Why are the feds harassing Navajo shepherds?

In late October in a remote area of Arizona called Black Mesa, federal SWAT teams dressed in military flak jackets and wielding assault rifles set up roadblocks and detained people as helicopters and drones circled overhead.

The response made it seem as though police were targeting dangerous criminals — terrorists, even. But they were actually detaining impoverished Navajo (Dine’) elders accused of owning too many sheep.

For the past month Hopi rangers and agents from the Bureau of Indian Affairs (BIA) have been entering people’s land and holding them at gunpoint, with few warrants and little respect for due process. Community members say they live in fear because of this extreme intimidation in the Hopi Partitioned Lands in northern Arizona.

The Hopi tribe and the BIA say that over four dozen people have exceeded their permitted limit of 28 sheep per household, which will lead to overgrazing. Even if that were true — and many people doubt the claim — it would hardly justify the excessively intimidating approach to the problem. So far, three people have been arrested and more than 300 sheep impounded. Exorbitant fees are levied for people to recover their sheep, which the elderly Navajo residents depend on for their livelihood.

The residents of Black Mesa believe this most recent assault on their livelihood is being funded and instigated by the federal government through the Department of Interior and the BIA as part of an ongoing effort to maintain access to vast coal reserves on their ancestral homelands.

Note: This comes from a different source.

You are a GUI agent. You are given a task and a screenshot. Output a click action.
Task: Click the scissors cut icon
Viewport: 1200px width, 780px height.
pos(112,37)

In September the U.S. government signed a settlement with the Navajo Nation to pay over half a billion dollars in compensation for the government’s mismanagement of tribal trust resources. At the signing, Secretary of the Interior Sally Jewell cited President Barack Obama’s desire to improve the nation-to-nation relationship between tribes and the federal government. While this public relations move made national headlines, the simultaneous harassment of Navajo elders and the deliberate effort to deprive them of their ability to remain on their lands did not.



1 comment:

Anonymous said...

Yes, I saw that on the Navajo Churro Sheep Association Newsletter (as I was a member but no more). The government was very heavy handed, especially toward the elderly lady.

But think and read this if you have the opportunity on the Navajo Churro sheep forum, April 18,2014, no.2631, a Navajo churro sheep breeder sent a post, addressed to me, that ran my blood cold. Her first sentence was" This might be of interest to you Monique, I am working with FERUS, an environment group from France right now on a grant to include our Catahoolas with their Patous" fast forward, "it has been an interesting project for me"
FERUS is an extremely aggressive pro loup, bears and lynx that has caused so much damage to sheep growers in France and other parts of Europe so much so that growers are demonstrating and fighting to amend the Bern convention. The Bern convention is a document protection wild life and predators.
A grant? in Euros or in Dollars. Do we know if it is Ferus? or is it some one representing him/her self as Ferus?
The fact that some terrorist infiltrating organization under the guise of ecologists saver of bio diversity is not as far fetched as one think.

My answer to this lunacy can be found on the forum, April 10, no. 2635. I told her that her project was full of crap and that I was not interested. was thrown under the train for using bad word.
So, yes, I agree that the raid on a grandmother was excessive but let's not forget that there are indeed terrorist infiltrating the U.S. to do us harm.